Directory Description
context_graph/ Agent Context Graph: extract decision traces from your agent's context graph — a runnable ADK agent + BQ AA plugin streaming events, the codelab artifacts (codelab/), and the scheduled Cloud Run + Cloud Scheduler deploy (periodic_materialization/). Start with the codelab.
agent_improvement_cycle/ LoopAgent-driven prompt improvement cycle
self_evolving_agent_demo/ Metric-driven self-evolution demo for a single ADK agent. Uses trace signals to generate and gate a bounded prompt evolution.
skill_evolution_lab/ An agent that rewrites its own versioned SKILL.md from its conversation traces (no teacher model): flawed V0 → evolve_skill() → tool-first V1, golden-Q&A scored, with the anti-parroting rule and Skill Registry versioning. See the dedicated section below.
decision_lineage_demo/ Decision-lineage property graph (issue #98): live ADK media-planner agent + BQ AA Plugin running across 6 campaign sessions → SDK build_context_graph(use_ai_generate=True, include_decisions=True) → six GQL blocks pasted into BigQuery Studio (one renders an interactive graph diagram, one is a portfolio roll-up)
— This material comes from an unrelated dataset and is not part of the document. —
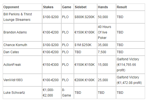The height and width of the screenshot is (102, 153).
Task: Click the Stakes column header
Action: click(52, 7)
Skill Evolution Lab — a self-improving agent

skill_evolution_lab/ is the runnable companion to the blog post "Your Agent Can Learn From Its Own Conversations." One company-policy Q&A agent reads its own conversation traces — successes and failures — and extracts a structured, versioned SKILL.md. No teacher model, no managed optimizer.
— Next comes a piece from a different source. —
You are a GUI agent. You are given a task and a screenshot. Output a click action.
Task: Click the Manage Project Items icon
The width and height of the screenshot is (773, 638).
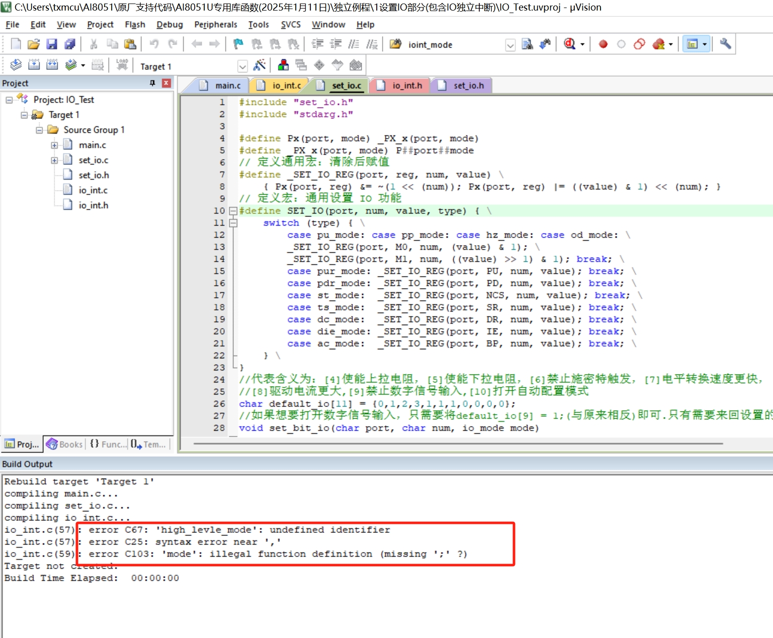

  • The flaw with headroom. V0 is a deliberately flawed skill (a few facts baked in plus "answer only from the above, else contact HR") that suppresses a tool which already knows every answer. Only the skill is wrong — the model, tools, and questions stay fixed across V0 and V1, so any delta is attributable to the skill.
  • The engine, imported not copied. analyze_and_evolve.py imports the SDK's reusable scripts/skill_evolution.py (the same evolve_skill() the quality lab uses): it partitions scored conversations, runs a fleet of parallel analysts, and consolidates recurring rules into a new skill version.
  • Ground-truth scoring. Quality is graded against a golden Q&A answer key (eval/eval_spec.json) via scripts/quality_report.py (--eval-spec), not a no-ground-truth "usefulness" guess.
  • The anti-parroting rule. Multi-turn cases where the user asserts a wrong correction; a good agent re-verifies with its tool and holds the right figure instead of caving. The engine detects parroting (--tag-turns) and learns a "re-verify, don't just agree" rule.
  • Skill Registry versioning. The evolved skill is mirrored to the Gemini Enterprise Agent Platform Skill Registry as a new immutable revision (V0 = revision 1, V1 = revision 2); reset.sh reverts both the local copy and the registry to V0.
cd skill_evolution_lab
./setup.sh YOUR_PROJECT_ID us-central1   # writes .env, resets to V0
./run_e2e_demo.sh                        # V0 -> evolve -> V1 -> compare, restore V0

A verified run (gemini-3.5-flash, golden-grounded, 55-question held-out set): V0 18.2% → V1 100% overall; corrections (anti-parroting) 0% → 100%; evolved skill 2.9KB. Across four models × 3 seeds, mean V1 correctness is 90–99% per model (V0 16–53%). See the example's README and VERIFICATION.

Reference Artifacts

File Description
e2e_demo_output.txt Expected output from e2e_demo.py
ymgo_graph_spec.yaml Example ontology YAML specification (legacy)

Note: ontology_graph_v4_demo.ipynb, ontology_graph_v5_demo.ipynb, and ymgo_graph_spec.yaml are kept for reference. The current Agent Context Graph approach needs none of these files: deploy your property graph to BigQuery and bqaa context-graph --graph derives everything from it — start with the codelab.